Explainer: how to build a tunnel

Under the sea or through mountains, it’s all the same. Roger Wollstadt

Londoners will be aware that there is a lot of work going on under their feet at the moment. There is the new Crossrail railway with eight subterranean stations, expansion of Tottenham Court Road, Bond Street and Victoria London Underground stations, new cable tunnels and a huge new sewer tunnel. The digging is also set to continue well into the next decade, with many other projects underway.

And London is not alone. Cities need tunnels to function efficiently and sustainably, and to make them attractive places to live. Increasing urban populations in cities across the world are creating a huge demand for tunnels. As cities grow, the need to put trains, roads and utilities underground becomes unavoidable. Urban planners are beginning to recognise the benefits of using underground space and are coming up with novel ways of using it. In Norway there is an underground ice rink. In Hong Kong there are plans afoot to put sewage treatment facilities and waste transfer stations underground, freeing up the surface for development.

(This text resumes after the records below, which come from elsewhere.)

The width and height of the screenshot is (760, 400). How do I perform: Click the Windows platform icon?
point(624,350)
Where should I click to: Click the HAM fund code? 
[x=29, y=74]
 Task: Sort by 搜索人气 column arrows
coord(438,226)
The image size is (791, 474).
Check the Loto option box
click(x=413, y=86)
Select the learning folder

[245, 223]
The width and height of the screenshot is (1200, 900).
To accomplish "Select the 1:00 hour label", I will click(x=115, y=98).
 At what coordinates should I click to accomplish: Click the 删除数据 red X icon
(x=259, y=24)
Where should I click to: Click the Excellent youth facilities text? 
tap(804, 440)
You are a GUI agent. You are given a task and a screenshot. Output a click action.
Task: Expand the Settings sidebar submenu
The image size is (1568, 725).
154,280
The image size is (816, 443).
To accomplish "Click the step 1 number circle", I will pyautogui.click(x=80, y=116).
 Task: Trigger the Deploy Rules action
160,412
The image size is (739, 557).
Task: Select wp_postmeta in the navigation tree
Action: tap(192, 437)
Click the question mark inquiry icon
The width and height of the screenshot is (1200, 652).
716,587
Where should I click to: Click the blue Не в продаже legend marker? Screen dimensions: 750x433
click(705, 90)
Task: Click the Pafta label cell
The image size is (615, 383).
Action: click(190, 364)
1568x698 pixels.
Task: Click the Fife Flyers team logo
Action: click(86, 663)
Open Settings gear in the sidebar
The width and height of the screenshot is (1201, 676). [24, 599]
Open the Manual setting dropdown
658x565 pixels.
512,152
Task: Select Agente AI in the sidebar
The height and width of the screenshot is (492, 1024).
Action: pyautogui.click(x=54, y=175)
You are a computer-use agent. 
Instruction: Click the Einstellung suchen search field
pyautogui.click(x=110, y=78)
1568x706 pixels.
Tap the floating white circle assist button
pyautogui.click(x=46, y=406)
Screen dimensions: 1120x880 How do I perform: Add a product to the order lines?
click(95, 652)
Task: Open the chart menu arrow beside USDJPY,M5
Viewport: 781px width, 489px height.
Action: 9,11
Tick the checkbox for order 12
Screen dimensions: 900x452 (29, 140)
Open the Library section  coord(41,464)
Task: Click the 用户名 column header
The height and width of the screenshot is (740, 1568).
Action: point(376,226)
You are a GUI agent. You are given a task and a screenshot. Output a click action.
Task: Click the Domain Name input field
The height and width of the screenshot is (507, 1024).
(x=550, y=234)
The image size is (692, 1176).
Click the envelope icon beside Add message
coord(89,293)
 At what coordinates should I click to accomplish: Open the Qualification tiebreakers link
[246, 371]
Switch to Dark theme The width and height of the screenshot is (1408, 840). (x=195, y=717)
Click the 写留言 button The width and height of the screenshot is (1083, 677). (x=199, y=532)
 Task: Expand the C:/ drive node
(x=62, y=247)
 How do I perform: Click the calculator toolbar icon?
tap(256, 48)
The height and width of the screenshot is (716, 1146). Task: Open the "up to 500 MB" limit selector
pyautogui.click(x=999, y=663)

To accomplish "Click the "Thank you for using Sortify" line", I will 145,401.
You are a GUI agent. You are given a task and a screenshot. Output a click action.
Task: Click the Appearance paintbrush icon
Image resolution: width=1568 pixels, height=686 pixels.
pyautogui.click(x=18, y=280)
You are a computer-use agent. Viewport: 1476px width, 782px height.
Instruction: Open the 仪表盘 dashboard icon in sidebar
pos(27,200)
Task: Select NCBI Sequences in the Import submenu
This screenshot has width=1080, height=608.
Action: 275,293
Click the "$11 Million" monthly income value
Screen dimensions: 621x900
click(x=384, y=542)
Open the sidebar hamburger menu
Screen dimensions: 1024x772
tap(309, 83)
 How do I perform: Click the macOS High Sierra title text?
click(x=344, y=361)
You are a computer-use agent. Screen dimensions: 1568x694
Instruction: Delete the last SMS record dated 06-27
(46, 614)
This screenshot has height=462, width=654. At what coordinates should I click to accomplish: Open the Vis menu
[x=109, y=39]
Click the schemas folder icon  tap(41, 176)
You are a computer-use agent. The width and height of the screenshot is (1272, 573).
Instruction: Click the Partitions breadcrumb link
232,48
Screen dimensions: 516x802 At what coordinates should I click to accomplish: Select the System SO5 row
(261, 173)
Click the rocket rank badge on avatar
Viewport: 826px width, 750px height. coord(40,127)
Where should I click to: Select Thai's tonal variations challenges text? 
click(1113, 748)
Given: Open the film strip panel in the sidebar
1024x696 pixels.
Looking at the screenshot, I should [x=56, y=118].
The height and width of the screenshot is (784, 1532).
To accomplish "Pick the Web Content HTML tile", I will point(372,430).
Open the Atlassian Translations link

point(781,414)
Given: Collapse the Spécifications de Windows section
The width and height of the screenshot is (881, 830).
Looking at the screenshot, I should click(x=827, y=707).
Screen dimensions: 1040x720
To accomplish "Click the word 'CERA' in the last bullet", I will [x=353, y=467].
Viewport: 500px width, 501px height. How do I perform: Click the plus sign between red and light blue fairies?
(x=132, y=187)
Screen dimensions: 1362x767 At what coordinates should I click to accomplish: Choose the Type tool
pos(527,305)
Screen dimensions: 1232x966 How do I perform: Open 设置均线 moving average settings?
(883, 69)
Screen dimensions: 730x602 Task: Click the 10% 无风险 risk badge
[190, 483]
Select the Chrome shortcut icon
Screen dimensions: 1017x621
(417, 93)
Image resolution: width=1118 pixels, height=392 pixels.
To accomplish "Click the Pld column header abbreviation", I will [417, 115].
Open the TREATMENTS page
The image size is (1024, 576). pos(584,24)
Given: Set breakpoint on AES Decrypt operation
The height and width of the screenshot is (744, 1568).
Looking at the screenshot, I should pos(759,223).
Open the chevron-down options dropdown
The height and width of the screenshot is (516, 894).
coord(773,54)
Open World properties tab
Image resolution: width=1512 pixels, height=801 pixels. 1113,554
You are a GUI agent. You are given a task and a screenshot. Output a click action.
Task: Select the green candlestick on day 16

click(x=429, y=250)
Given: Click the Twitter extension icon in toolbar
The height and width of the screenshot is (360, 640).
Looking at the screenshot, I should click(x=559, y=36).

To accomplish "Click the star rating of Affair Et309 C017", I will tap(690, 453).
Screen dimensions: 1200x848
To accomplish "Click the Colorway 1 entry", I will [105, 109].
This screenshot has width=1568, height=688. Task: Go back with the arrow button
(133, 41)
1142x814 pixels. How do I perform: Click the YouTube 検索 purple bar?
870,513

Tunnelling used to be one of those “black arts”, heavily based on experience and empirical data. Now, however, it is technologically advanced in both design and construction. Excavation is completely mechanised wherever possible, and miners are more likely to be seen behind a control panel than holding a shovel.

The daily running costs are high, and there isn’t space in the tunnel to throw more resources at the problem, so it is important to have the best people you can afford. It also makes tunnelling a 24/7 business, where working 12 hour shifts is the norm.

For long and reasonably straight tunnels of constant diameter, tunnel boring machines (TBMs) are used. They consist of a cylindrical steel can, called a shield, with a rotating cutterhead in front. The teeth or discs on the cutterhead break up the soil or rock, which passes through openings and onto a conveyor that carries the spoil out of the tunnel.

At the back of the TBM, precast concrete segments are brought in and erected to form a circular ring. The TBM pushes itself forward off the front face of the ring, excavating the ground again, until it has advanced far enough to insert another ring.

For shorter tunnels, tunnels that change size, turn sharp corners or have junctions, it is not possible to use a TBM. In the old days temporary timber support would have been used, followed by either a masonry or brick lining. This was quite slow, so in the late 19th century masonry and brick were largely superseded by cast iron rings. These rings came in segments that were bolted together, and these can be seen on many London Underground stations, including those on the Jubilee Line Extension (East of Green Park), built in the mid-1990s. Now sprayed concrete, also known as shotcrete, is more common.

Sprayed concrete is propelled using high pressure compressed air and the velocity of impact ensures the air is driven out of the concrete so it is dense, strong and durable. To help it stick, a chemical accelerator is added so that the concrete sets as soon as it hits the wall and quickly gains strength.

Tunnelling under a city is a delicate business. Creating a void causes the surrounding ground to relax even if a stiff lining support is installed very quickly. These ground movements can result in settlement of buildings, or distortion of other tunnels already in the ground. This risk is managed by predicting the ground movements as accurately as possible and using construction methods that minimise them. Monitoring and mitigation are carefully controlled.

For me, tunnels are like museums or hospitals – a symbol of human civilisation. To excavate ground that has not been touched for millions of years, to work all the hours of the day and night, to produce a structure that will last for hundreds of years, and to do it all in the service of and with the minimum disruption to the surface humans, is truly quite a feat.